In the listing below, find the line holding "The height and width of the screenshot is (784, 1549)." and the line holding "Show the Max". Write out those two lines and all lines between, exactly, and nothing more.

Dataset excerpts:
----------
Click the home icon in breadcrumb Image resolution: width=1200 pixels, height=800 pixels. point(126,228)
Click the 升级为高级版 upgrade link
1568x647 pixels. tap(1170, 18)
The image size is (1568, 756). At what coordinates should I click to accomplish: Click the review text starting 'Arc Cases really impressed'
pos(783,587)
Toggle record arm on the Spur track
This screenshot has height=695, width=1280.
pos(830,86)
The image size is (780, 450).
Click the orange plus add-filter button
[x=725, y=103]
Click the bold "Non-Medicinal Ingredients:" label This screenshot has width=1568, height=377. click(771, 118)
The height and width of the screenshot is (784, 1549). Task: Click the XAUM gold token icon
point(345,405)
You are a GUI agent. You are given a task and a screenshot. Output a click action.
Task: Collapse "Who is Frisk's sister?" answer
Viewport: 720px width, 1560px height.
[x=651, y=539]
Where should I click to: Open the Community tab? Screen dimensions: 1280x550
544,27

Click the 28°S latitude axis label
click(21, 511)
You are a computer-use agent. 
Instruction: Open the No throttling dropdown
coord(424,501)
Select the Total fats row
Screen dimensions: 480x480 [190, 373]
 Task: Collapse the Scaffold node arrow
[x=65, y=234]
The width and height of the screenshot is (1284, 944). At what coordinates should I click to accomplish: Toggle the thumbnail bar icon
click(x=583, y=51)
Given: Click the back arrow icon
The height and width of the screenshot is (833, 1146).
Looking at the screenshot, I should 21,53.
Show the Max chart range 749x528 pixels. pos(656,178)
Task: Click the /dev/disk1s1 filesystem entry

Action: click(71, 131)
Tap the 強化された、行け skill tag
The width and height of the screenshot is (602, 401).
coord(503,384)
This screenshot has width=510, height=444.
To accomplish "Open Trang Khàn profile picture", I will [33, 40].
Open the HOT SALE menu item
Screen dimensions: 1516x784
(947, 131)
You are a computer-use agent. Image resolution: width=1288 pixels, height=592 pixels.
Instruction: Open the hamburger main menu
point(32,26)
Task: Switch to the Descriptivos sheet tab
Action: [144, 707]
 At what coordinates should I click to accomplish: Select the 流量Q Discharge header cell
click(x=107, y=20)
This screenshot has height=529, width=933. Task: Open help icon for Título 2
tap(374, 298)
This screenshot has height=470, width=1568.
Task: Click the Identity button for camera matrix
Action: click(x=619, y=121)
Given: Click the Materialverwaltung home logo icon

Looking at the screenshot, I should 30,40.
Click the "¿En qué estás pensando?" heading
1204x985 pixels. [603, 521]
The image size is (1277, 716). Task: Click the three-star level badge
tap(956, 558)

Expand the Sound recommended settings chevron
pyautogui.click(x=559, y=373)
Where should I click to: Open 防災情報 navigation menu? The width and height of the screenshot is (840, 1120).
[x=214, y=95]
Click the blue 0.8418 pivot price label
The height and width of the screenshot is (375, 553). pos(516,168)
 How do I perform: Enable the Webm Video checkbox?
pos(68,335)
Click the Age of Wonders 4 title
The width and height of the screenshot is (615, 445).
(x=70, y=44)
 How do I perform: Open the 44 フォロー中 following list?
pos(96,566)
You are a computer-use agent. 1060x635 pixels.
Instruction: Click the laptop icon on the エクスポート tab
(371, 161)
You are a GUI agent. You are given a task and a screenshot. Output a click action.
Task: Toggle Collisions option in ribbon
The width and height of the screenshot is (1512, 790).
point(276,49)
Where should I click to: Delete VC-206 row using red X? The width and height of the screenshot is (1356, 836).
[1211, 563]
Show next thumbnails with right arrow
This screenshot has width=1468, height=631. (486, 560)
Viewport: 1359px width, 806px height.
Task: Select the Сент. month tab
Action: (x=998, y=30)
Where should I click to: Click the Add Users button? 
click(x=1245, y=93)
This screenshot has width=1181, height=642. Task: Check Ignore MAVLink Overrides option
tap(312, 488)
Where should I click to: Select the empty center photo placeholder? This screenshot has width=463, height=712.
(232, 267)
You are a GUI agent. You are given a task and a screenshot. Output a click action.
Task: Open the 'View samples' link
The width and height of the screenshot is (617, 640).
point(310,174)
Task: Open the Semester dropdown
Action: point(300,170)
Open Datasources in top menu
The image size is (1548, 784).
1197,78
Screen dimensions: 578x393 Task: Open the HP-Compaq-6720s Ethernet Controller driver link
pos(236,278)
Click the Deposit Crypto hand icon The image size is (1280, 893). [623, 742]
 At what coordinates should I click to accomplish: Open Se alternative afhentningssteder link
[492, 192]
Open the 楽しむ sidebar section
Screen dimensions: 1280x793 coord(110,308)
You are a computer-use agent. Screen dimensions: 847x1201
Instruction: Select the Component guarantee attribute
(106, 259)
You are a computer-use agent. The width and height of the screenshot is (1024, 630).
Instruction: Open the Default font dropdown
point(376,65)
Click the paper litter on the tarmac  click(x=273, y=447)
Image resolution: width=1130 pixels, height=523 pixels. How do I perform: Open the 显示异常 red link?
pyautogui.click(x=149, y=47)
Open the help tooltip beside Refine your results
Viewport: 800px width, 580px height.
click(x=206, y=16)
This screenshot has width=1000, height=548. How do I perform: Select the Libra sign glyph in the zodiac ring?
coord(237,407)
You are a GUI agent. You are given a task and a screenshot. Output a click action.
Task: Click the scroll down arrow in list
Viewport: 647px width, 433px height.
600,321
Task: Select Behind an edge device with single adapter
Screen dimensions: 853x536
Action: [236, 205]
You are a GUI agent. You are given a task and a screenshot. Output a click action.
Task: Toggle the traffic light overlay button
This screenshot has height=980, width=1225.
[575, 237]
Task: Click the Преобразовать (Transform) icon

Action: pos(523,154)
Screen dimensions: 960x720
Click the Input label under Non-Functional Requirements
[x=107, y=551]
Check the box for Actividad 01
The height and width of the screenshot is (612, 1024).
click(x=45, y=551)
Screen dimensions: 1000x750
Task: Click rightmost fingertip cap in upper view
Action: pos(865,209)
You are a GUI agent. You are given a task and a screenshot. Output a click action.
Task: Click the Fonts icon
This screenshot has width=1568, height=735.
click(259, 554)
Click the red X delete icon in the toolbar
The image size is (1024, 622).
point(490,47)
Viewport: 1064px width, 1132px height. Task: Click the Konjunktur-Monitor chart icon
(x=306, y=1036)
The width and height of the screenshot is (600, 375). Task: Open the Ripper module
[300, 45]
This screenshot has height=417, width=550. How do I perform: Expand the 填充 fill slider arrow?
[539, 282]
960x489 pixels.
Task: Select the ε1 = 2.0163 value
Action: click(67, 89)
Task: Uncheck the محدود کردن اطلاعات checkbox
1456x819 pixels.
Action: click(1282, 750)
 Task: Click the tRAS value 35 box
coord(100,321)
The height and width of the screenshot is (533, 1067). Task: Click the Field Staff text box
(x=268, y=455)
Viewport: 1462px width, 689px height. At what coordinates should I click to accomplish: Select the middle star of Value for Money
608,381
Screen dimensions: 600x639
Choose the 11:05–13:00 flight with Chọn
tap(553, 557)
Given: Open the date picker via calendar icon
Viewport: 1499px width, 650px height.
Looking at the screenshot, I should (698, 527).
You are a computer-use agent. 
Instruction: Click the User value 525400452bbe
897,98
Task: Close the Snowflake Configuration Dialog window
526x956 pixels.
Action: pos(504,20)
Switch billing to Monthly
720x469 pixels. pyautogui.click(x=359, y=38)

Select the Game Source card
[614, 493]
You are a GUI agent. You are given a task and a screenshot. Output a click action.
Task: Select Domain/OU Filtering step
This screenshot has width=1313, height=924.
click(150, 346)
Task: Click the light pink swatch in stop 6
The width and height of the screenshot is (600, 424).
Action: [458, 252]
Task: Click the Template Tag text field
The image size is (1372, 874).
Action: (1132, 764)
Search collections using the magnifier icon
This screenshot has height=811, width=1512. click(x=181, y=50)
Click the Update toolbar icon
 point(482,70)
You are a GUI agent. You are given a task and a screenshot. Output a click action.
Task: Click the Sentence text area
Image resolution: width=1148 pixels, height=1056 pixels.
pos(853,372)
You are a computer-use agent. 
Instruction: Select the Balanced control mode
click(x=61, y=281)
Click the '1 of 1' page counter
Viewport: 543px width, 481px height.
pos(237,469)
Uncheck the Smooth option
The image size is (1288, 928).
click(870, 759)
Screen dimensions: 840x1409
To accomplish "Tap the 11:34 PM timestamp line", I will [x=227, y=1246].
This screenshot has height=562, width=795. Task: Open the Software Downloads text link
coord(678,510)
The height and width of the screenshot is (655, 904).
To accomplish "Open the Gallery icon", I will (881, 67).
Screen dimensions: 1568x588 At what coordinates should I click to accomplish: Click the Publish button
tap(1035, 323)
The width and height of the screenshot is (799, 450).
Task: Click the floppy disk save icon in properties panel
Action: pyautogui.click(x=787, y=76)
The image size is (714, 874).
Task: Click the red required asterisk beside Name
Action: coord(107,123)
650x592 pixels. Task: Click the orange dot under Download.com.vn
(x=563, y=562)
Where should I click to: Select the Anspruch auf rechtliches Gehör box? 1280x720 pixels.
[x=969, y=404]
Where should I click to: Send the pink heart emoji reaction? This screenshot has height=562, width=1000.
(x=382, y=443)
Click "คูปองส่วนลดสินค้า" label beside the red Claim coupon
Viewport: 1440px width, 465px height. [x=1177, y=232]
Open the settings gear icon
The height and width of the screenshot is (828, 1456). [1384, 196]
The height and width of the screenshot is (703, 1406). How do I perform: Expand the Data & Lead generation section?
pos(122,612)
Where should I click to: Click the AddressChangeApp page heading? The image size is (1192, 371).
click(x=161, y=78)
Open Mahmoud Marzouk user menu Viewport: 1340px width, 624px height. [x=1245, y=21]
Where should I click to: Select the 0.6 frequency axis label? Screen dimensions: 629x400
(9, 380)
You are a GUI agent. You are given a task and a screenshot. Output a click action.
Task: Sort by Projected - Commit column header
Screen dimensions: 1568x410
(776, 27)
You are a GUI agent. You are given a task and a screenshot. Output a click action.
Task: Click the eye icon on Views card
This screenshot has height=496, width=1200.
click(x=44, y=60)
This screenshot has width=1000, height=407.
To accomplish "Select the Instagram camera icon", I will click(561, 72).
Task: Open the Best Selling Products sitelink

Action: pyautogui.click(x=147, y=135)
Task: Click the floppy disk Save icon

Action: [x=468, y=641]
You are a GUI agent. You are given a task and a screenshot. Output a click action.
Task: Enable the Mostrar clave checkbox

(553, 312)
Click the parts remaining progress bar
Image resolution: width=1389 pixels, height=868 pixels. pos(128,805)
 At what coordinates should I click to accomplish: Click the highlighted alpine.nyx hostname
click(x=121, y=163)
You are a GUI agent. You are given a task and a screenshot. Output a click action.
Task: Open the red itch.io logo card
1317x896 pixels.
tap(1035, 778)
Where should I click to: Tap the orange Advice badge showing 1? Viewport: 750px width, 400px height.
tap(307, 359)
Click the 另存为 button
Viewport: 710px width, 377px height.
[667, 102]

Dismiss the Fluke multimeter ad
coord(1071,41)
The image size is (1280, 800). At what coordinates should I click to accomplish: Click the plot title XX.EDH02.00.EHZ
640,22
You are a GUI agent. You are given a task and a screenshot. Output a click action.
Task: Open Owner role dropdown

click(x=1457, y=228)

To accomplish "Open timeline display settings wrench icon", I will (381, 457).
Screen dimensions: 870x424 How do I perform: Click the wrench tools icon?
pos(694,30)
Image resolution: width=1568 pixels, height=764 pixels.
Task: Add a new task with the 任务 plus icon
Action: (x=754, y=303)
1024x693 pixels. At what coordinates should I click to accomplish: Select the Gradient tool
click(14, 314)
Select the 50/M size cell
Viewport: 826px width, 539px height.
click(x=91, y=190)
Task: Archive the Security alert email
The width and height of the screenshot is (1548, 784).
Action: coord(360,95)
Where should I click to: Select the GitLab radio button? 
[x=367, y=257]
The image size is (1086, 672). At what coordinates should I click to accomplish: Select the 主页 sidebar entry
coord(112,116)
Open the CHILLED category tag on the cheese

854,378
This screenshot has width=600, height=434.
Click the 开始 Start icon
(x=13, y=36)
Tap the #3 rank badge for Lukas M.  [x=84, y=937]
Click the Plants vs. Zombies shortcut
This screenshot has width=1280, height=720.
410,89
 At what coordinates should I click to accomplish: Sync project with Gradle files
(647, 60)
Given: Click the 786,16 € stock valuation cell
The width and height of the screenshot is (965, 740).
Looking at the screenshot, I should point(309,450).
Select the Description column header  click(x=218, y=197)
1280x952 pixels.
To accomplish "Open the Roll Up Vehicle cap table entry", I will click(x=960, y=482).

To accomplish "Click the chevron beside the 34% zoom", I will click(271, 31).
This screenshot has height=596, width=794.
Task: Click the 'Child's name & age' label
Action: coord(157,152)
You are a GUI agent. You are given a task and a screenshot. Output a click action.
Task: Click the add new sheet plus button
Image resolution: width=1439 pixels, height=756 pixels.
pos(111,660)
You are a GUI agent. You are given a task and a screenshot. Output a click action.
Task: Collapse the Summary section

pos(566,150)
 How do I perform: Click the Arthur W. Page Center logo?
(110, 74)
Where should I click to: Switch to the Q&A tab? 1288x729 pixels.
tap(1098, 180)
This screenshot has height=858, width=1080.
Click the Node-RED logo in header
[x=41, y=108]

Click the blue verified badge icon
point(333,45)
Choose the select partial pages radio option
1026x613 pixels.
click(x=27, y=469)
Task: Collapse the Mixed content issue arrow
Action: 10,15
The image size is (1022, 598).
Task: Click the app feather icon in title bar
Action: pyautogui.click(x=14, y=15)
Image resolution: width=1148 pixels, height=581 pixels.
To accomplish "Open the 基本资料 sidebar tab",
----------
Response to the task:
The height and width of the screenshot is (784, 1549). Task: Click the XAUM gold token icon
point(345,405)
You are a GUI agent. You are given a task and a screenshot. Output a click action.
Task: Collapse "Who is Frisk's sister?" answer
Viewport: 720px width, 1560px height.
[x=651, y=539]
Where should I click to: Open the Community tab? Screen dimensions: 1280x550
544,27

Click the 28°S latitude axis label
click(21, 511)
You are a computer-use agent. 
Instruction: Open the No throttling dropdown
coord(424,501)
Select the Total fats row
Screen dimensions: 480x480 [190, 373]
 Task: Collapse the Scaffold node arrow
[x=65, y=234]
The width and height of the screenshot is (1284, 944). At what coordinates should I click to accomplish: Toggle the thumbnail bar icon
click(x=583, y=51)
Given: Click the back arrow icon
The height and width of the screenshot is (833, 1146).
Looking at the screenshot, I should 21,53.
Show the Max chart range 749x528 pixels. pos(656,178)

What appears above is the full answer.